You might be thinking- Wow, $800,000 seems like a lot of money. How long will it take me before I hit that goal? Luckily many charts have been created and the one I have used to determine my FI number was created by Mr. Money Mustache in one of his most famous articles “The shockingly simple math behind early retirement.”
Here’s a link to that article: www.mrmoneymustache.com/2012/01/13/the-shockingly-simple-math-behind-early-retirement/.
The above chart illustrates how many years it will take before you are able to reach financial freedom. The amount i like to reach for is the 65-70% number. This means if I save 65% of my income I will be self sufficient and not depend on work any longer after 10.5 years. If I bump that up to 70% it will only take 8.5 years. This is why it is a great practice to put your savings on auto pilot. If I automatically budget to save 70% of my income and spend the left over 30% on my needed expenses, I know in my head that I will be able to reach financial independence in 8.5 years.
The great thing about this chart is that it works with percentages, meaning your income really doesn’t matter. Whether you make $500,000 per year or $50,000 per year the time it will take you to reach your financial independence number soley depends on how much you save, not how much you make per year.
A couple things to consider:
1. Should I count my home equity towards my financial independence number?
My opinion is that you should not. A lot of people like to include home equity when they are crunching the numbers to determine when they are financially independent. The only problem with a home is that it is no where near as liquid as cash or investments and unless you plan on selling your home and doing something with the equity you have put into it, it becomes a stagnant part of your portfolio that generally isnt earning you money. A quick example of this may be a young couple who is looking to become financially independent. They live in a high cost of living area but have paid off their 400k home and have no debt. The couple determines that they can live off of $24,000 per year as they don’t spend much and no longer have a mortgage. This couple has $200,000 in investments and cash leaving them with a net worth of $600,000. Now here is where the problem comes in. In order to withdraw this $24,000 per year, this couple needs $600,000 of cashflow that they can withdraw from. But they have only $200,000 in investments and cash meaning that by withdrawing $24,000 per year they will run out of money in approx. 10 years. By not including their home equity the couple will now realize that they need to save $600,000 that does not include their home in order to sustain a $24,000 withdrawal every year for the rest of their life.

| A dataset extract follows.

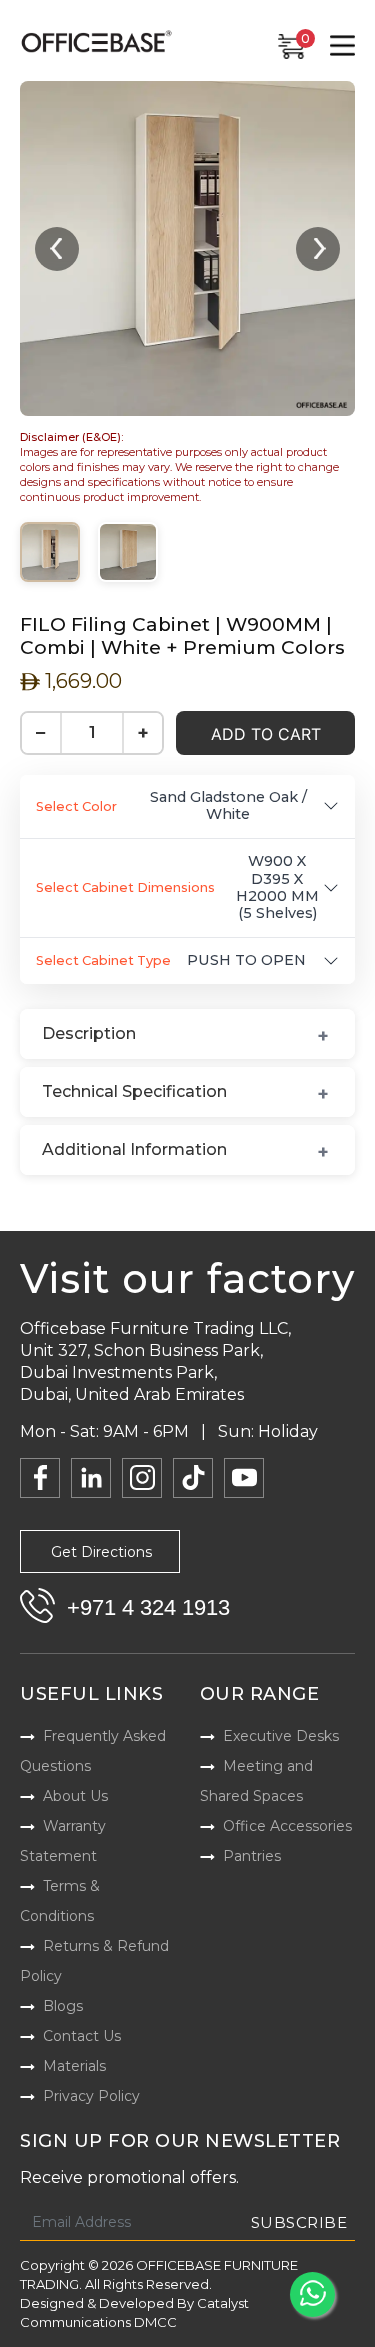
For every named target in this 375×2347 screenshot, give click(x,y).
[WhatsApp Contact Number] (312, 2294)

So to make things simple, do not include your home equity in your early retirement number unless you have plans to sell that home and invest the cash you receive from the sale in some shape or form.
2. Do 401k contributions count since they are pre tax?
Yes, they do. When determining your savings rate you should include all money that your are setting aside for retirement whether it be in a 401k, pension fund, 457b, Roth IRA, etc. All of these accounts contain money you are saving and should be included when determining your savings rate.
So my advice to you is to review the chart above often. Take a picture of it and put it in your phone and constantly remind yourself that the more you increase your savings rate the sooner you will be able to reach financial independence or early retirement. Realize that every extra dollar you save will reduce the time you have to continue working. And lastly enjoy the journey. Enjoy challenging yourself to save money and enjoy watching those investment accounts grow.